Making Nutritious Choices Without Sacrifice

     I started this blog because some of the dieting advice out there is just not realistic for college students. We eat out alot, cost, time and convenience are huge factors and sometimes our friends are bad influences. So I'm always grateful when I find plausible tips out there.
     Now that school's back in session, take-out might be tempting. The Center for Science in the Public Interest has compiled the nutrition information for some common Chinese food into a convenient mock menu. The calorie content in some popular dishes is outrageous. General Tso's Chicken can be expected to have 1300 calories, while Shrimp with Lobster Sauce only has 400. Another good tip they suggest: order food lightly stir-fried.

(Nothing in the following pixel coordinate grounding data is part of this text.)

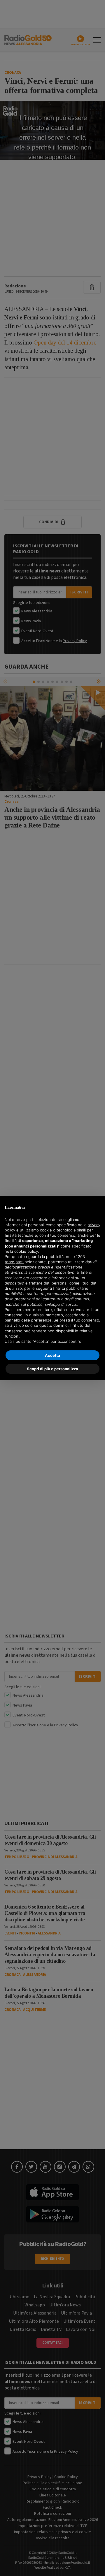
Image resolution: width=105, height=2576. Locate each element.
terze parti (14, 1261)
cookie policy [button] (26, 1251)
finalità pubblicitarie (70, 1288)
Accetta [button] (52, 1355)
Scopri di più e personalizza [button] (52, 1368)
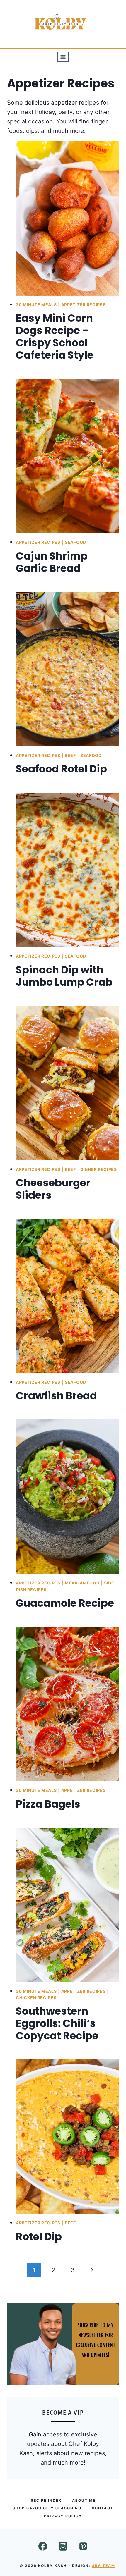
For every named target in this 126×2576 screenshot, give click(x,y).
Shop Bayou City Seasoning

    MSNBC features reasonable advice in "Get Rid of the Guilt! Trade Up to Healthier Treats." For breakfast, it suggests small changes like trading regular cream cheese for whipped. It doesn't expect you to swear off fast food completely, but does point out that if only McDonald's will do, a regular hamburger is a wiser option than a Big Mac. If going out with friends to a Mexican restaurant, choose chicken fajitas over the quesadilla. The article even offers reasonable dessert choices.
     Even with the best of intentions, students aren't going to be preparing themselves three nutritious meals a day, every day. Making realistic food choices, like those featured at CSPI and MSNBC, keep us from spending unhealthy amounts of time planning food intake, and help prevent future overeating. If you don't deprive yourself, cravings won't become overwhelming later.